Seizures during acute or post-abscess stages, increased ICP, focal deficits, headache, nausea, vomiting

Brain tumor

Seizures may be first sign, progressive LOC decrease, morning headache, focal deficits, papilledema

Chronic renal failure

Twitching, myoclonic jerks, fatigue, peripheral neuropathy, skin changes, uremic symptoms

Eclampsia

Frontal headache, visual disturbances, high BP, peripheral edema, fever, oliguria

Encephalitis

Fever, headache, photophobia, nuchal rigidity, cranial nerve palsies, myoclonic jerks

Epilepsy (idiopathic)

Unknown cause, recurrent seizures

Head trauma

Immediate or delayed seizures, focal deficits, increased ICP, soft tissue injury, altered LOC

Hepatic encephalopathy

Fetor hepaticus, asterixis, hyperactive DTRs, late generalized seizures

Hypoglycemia

Trembling, blurred vision, myoclonic jerks, diaphoresis, decreased LOC

Hyponatremia

Seizures when Na⁺ <125 mEq/L, fatigue, confusion, hypotension, muscle weakness

Hypoparathyroidism

Neuromuscular irritability, hyperactive DTRs, tetany

Hypoxic encephalopathy

Myoclonic jerks, coma; later dementia, visual agnosia, ataxia

Neurofibromatosis

Brain lesions, café-au-lait spots, seizures, ataxia, monocular blindness

Stroke

Seizures (focal>generalized), hemiplegia, aphasia, sensory deficits, memory loss

Arsenic poisoning

Generalized seizures, garlicky breath, GI symptoms, neuropathy, skin changes

Barbiturate withdrawal

Seizures 2–4 days after last dose; status epilepticus possible

Drugs/Toxins

High levels of theophylline, lidocaine, meperidine, penicillin, cimetidine, phenothiazines, TCAs, amphetamines, isoniazid, vincristine


Emergency interventions

  • Assess airway, breathing, circulation

  • Protect the patient: towel under head, remove sharp objects, loosen clothing

  • Turn patient on side to prevent aspiration

  • Do not restrain or force objects into mouth

  • If seizure >4 minutes or recurrent: suspect status epilepticus

    • Establish airway, IV line, oxygen, cardiac monitoring

    • Administer diazepam or lorazepam IV in 10–20 min intervals

    • Correct hypoglycemia with dextrose + thiamine

  • Prepare for intubation, suction, NG tube if needed

  • Record observations and intervals carefully


Special considerations

  • Monitor for recurring seizures postictally

  • Prepare for EEG, CT, MRI

  • Offer emotional support to patient and family


Patient counseling

  • Teach family how to observe and record seizure activity

  • Emphasize medication adherence and follow-up

  • Discuss possible adverse effects of drugs

  • Advise patient to carry medical identification


Pediatric pointers

  • Generalized seizures are common in children; 75–90% of epileptics have first seizure before age 20

  • Febrile seizures in ages 3 months–3 years may predispose to later epilepsy

  • Other pediatric causes: metabolic disorders, perinatal injury, infections, Reye’s syndrome, Sturge-Weber syndrome, AV malformation, lead poisoning, idiopathic

  • Rarely, DPT vaccine pertussis component may trigger seizures


References
  1. Berkowitz CD. Berkowitz’s Pediatrics: A Primary Care Approach. 4th ed. USA: American Academy of Pediatrics; 2012.

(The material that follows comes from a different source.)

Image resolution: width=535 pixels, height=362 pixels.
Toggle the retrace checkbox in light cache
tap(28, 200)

  2. Buttaro TM, Tybulski J, Bailey PP, Sandberg-Cook J. Primary Care: A Collaborative Practice. St. Louis, MO: Mosby Elsevier; 2008.

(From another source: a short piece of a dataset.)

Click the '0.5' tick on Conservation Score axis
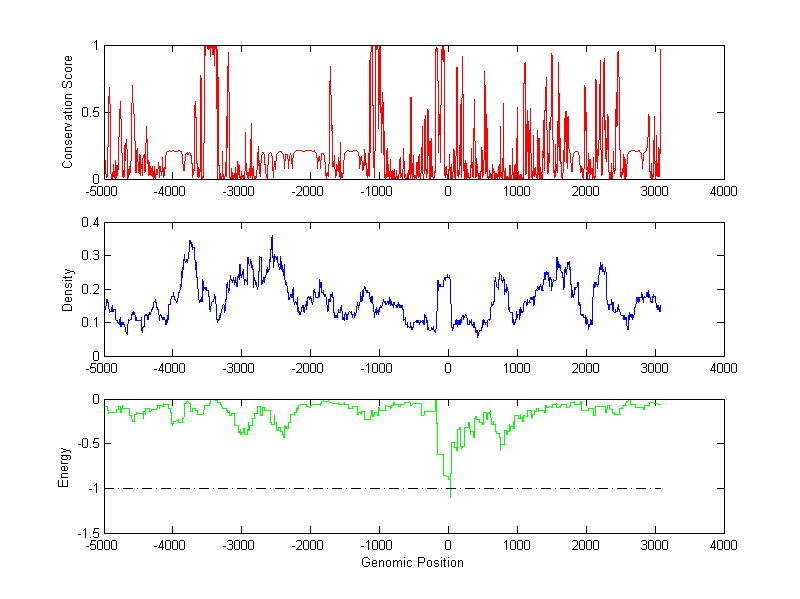The height and width of the screenshot is (599, 800). [87, 112]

  3. Lehne RA. Pharmacology for Nursing Care. 7th ed. St. Louis, MO: Saunders Elsevier; 2010.

  4. McCance KL, Huether SE, Brashers VL, Rote NS. Pathophysiology: The Biologic Basis for Disease in Adults and Children. Maryland Heights, MO: Mosby Elsevier; 2010.

  5. Sommers MS, Brunner LS. Pocket Diseases. Philadelphia, PA: F.A. Davis; 2012.